Draw attention away from a secret move.
The main issues - guns, sexuality, abortion, and immigrants - aren't made up.  But the legislation being debated and passed these days is so outrageous and mean-spirited I'm convinced it's a form of political sleight of hand to keep us from seeing and dealing with the truly important issues.

It's the only theory that explains for me all the nasty and divisive legislation that Republicans have been introducing and even passing in many states in the last year or so.  It's to keep us distracted over guns, abortion, bathrooms, and walls, so we don't focus on inequality, voting rights, and how the law is rigged in favor of the 1%.


  1. ...what each of those legislative proposals all have in common is that each of them are failed policies copied whole from wrongheaded legislation which arose in other states.

  2. Those mean-spirited bills have probably also been argued using fallacious arguments: Here is a wonderful list, all in one place, of the arguments we have come to expect from the Republicans and ones which Hillary or Bernie would be well to be able to parry as they go into debates.

    These are also arguments (in the Comments sections) on progressive sites which make it well-nigh impossible to have a reasonable discussion.

    Humans seem hard-wired to be right, to never compromise so as not to lose face, or be seen to back down. School yard taunts now comprise public discourse. (Another fruit of a poorly educated populace.)

    1. Barbara, I have no more claim to knowing people's motives than anyone else, but the point I was trying to make was that it doesn't matter if the arguments are fallacious or outrageous or rude because the purpose of it all is to distract from the real issues that ought to be debated, to use up people's energy on this nonsense.

    2. Noted, but I thought the list of fallacious arguments -- all in one place -- must be like Cole's notes for politicians who want to misdirect. :D

    3. Yes, that list is always worth reviewing. I don't think these guys really care though. But maybe some of the people who listen to them will start to catch the fallacies.

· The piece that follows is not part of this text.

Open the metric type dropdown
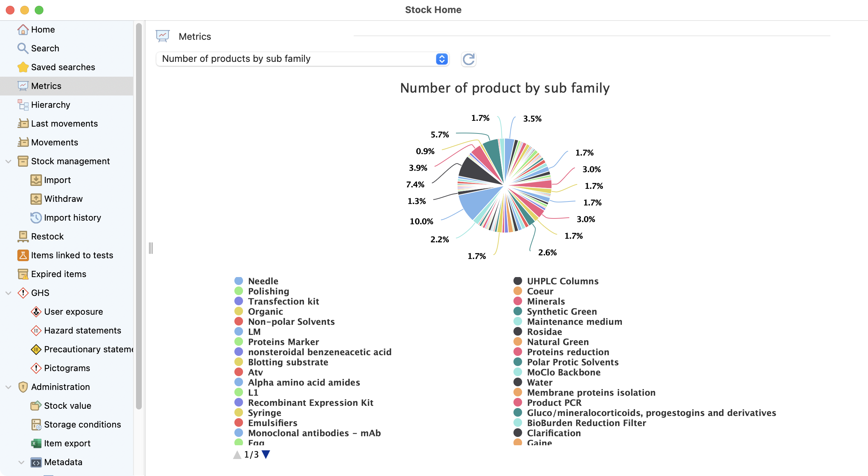868x476 pixels. (x=302, y=59)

  3. Misdirection is certainly the effect, but I'm not certain that it's an intentional motivation. If it were intentional, the misdirection would imply a very far-ranging and deep conspiracy. Although that kind of planning is certainly a possibility, it may be more likely that this is simply a way to generate support in the simplest way possible. One can easily generate emotional support and votes for simple, binary, "with me or against me" issues (as both Cruz and Trump have demonstrated). It is much more difficult to argue the bigger issues. They usually require complex solutions, nuanced explanations and a great deal of education in order to get your point across to the electorate. So as Steve as already said, the motivation is beside the point. The effect is to distract from more important, difficult and substantive issues.